Wow, I need to up my prices then. I sell enough leather to make 21 pouches for the same price . . . .


----------



## fsa46 (Jul 8, 2012)

Hrawk said:


> Wow, I need to up my prices then. I sell enough leather to make 21 pouches for the same price . . . .


Hrawk, I sent you two PMs about what wanted method of payment required , the last PM was what I wanted and requested what method of payment again and specifics, but haven't received a reply.


----------



## Hrawk (Oct 25, 2010)

Sorry man, don't know what happened there. I did reply. Paypal is the only method of payment I can accept.


----------



## fsa46 (Jul 8, 2012)

Hrawk said:


> Sorry man, don't know what happened there. I did reply. Paypal is the only method of payment I can accept.


 Money and order sent.


----------



## ERdept (Jun 10, 2010)

Hrawk said:


> Wow, I need to up my prices then. I sell enough leather to make 21 pouches for the same price . . . .


Hrawk, Im ready to buy, sent pm. No reply yet. Awaiting instructions.


----------



## Hrawk (Oct 25, 2010)

Sorry, been out all day drinking beer and chasing skirt.

PM sent.


----------



## Danny0663 (Mar 15, 2011)

I'm using Roo leather from Hrawk.
So far, it's working great!

They are less than 1mm thick. No band slaps at all.


----------



## ERdept (Jun 10, 2010)

Hrawk, you got paid!


----------



## All Buns Glazing (Apr 22, 2012)

I don't know why it's still debatable, really. Kangaroo leather is simply the best for slingshots, except when your personal choice comes into play, for instance if you feel you need a thicker, heavier pouch to help an even release (I'm trying to think of reasons).

Kangaroo leather is epically strong, super thin and supple and... well.. what else is there?









p.s. Not devaluing anyone's personal opinions about leather, just trying to emphasise my confidence and consistent amazement at the kangaroo leather pouches and hide I buy from Hrawk. I use nothing else now.


----------



## Berkshire bred (Mar 4, 2012)

i have not tried it myself but from what other people have been saying i might have to get some.


----------



## Jacktrevally (Feb 14, 2011)

All Buns Glazing said:


> Kangaroo leather is epically strong, super thin and supple and... well.. what else is there?
> 
> 
> 
> ...


Ray pig/pig pouch.


----------



## All Buns Glazing (Apr 22, 2012)

JT,
I mean "what else is there" as in what else can you want from a pouch making material. Pig leather is gorgeous, and good for pouches, but it's not as strong as kangaroo leather, is it?


----------



## Jacktrevally (Feb 14, 2011)

Well when you laminate it like Ray does it is strong and durable.

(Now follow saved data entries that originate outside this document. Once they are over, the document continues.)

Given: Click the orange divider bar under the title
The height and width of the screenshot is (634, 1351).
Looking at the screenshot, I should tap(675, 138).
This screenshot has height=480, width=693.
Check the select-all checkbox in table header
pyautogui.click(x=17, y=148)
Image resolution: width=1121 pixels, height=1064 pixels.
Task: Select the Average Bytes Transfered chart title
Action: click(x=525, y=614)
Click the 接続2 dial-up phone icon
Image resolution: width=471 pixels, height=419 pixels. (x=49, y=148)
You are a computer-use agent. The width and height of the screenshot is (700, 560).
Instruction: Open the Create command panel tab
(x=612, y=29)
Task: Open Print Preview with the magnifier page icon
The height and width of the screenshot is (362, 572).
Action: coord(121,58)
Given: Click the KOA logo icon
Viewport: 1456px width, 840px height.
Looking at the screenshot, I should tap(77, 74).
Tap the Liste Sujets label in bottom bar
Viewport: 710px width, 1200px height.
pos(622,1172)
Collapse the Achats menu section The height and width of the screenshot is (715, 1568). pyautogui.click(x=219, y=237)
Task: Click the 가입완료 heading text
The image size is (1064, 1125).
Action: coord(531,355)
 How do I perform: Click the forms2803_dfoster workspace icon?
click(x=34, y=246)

The pig/pig combo is very soft too.


----------



## Devoman (Oct 15, 2010)

Yep Roo leather, freaky thin but sooooo strong. I also recommend Hrawks Roo tail leather, this may be the strongest stuff on earth


----------



## Flatband (Dec 18, 2009)

I may have to re-try "Roo" Leather if all youse guys say it's that good. To be honest ,I tried some about 5 years ago and I didn't like it at all-too soft and thin for me and it tore from the band holes. I REALLY LOVE pigskin( 3-4 ounce). Been using it for awhile. Think a call to Mr.Hrawk may be in order! BTW the stuff I tried was VERY thin so maybe not a fair test. I'll be getting some new" Hrawk Roo " for sure! Flatband


----------



## Hrawk (Oct 25, 2010)

Shoot me a PM Gary, I'll send you some to play with.


----------



## Jim Williams (Jul 6, 2011)

I use roo leather on all my catapults, it really shines when you are using a heavy band set up and don't want hand slaps.


----------